U.S. Hotel Occupancy Falls in Week Ended December 25, 2021
January 10, 2022 | James Sprow | Blue Vault
U.S. hotel occupancy in the week ended December 25, 2021, fell by 9.5 percentage points from a week prior to 44.3% and was down by 8.7 percentage points from the comparable week in 2019, according to data from STR, a company that tracks the hospitality industry.
However, Christmas Day occupancy on Dec. 25 reached 47.2%, just above the previous high of 47.0% in 2015. STR said that while closures and service disruptions related to the omicron variant of the coronavirus affected performance in New York City, overall U.S. occupancy was less impacted.
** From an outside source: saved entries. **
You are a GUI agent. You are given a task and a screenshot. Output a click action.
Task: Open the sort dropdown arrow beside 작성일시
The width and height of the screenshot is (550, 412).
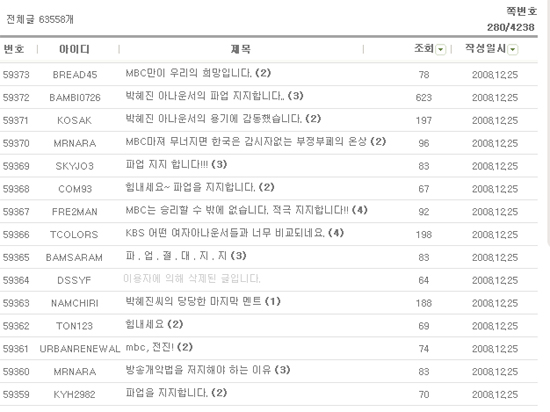click(512, 49)
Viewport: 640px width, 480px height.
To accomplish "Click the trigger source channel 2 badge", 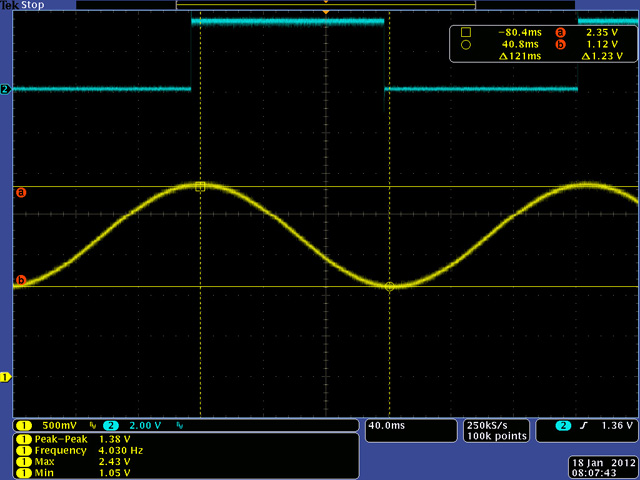I will [x=566, y=426].
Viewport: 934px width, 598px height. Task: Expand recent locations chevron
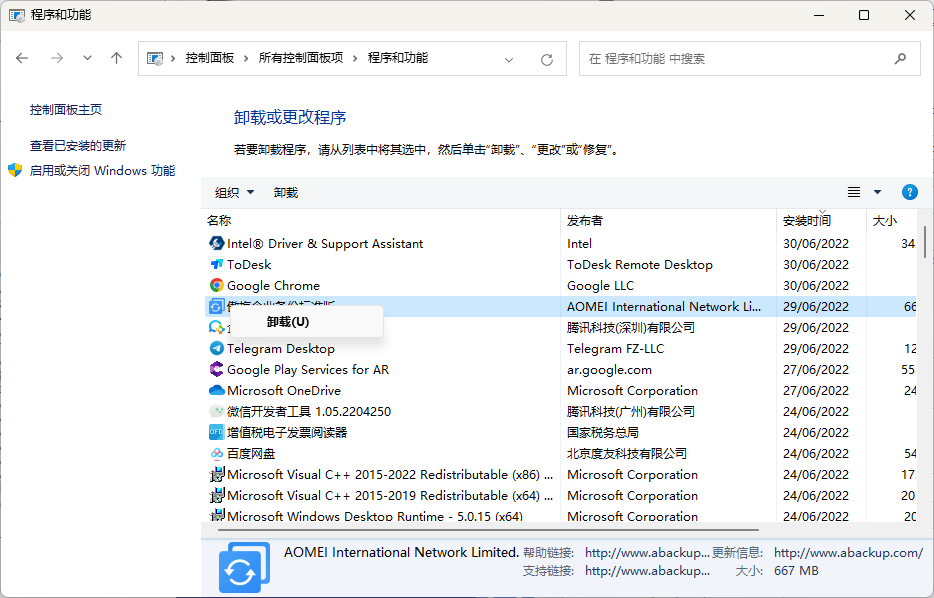88,59
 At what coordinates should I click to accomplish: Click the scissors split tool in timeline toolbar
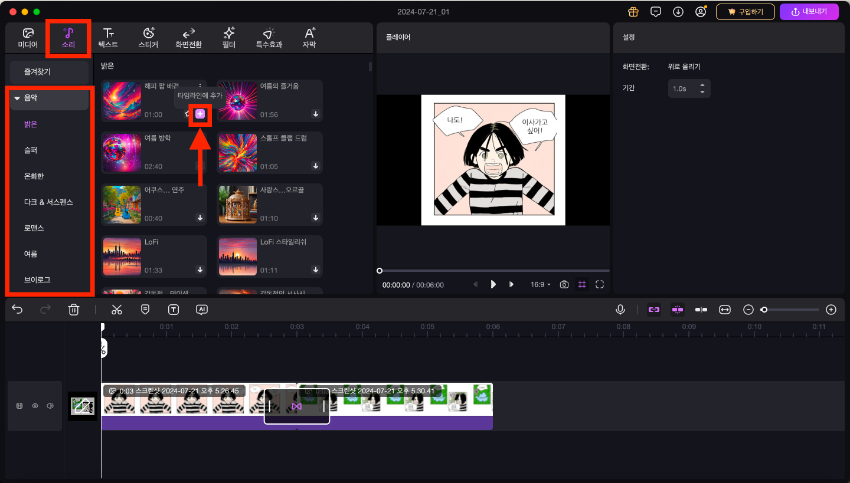(x=116, y=310)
A steeper decline from 2019 levels was due more to a calendar shift, as Christmas in 2019 fell on a Wednesday and allowed for an earlier return to nonholiday weekend levels that year, the firm said.
The average daily rate rose by 0.5%, to $129.67, compared with the same period in 2019, while revenue per available room ended the week at $57.46, down by 8.3%.
STR said it is measuring recovery against comparable time periods from 2019 “due to the steep, pandemic-driven performance declines of 2020.”
None of the top 25 markets reported an occupancy increase over 2019, but Dallas came closest at 43.6% occupancy, down by 2.8% from 2019.
San Francisco/San Mateo reported the steepest RevPAR decline, dropping by 32.0% to $65.66, followed by New York City, down by 30.0% to $143.80.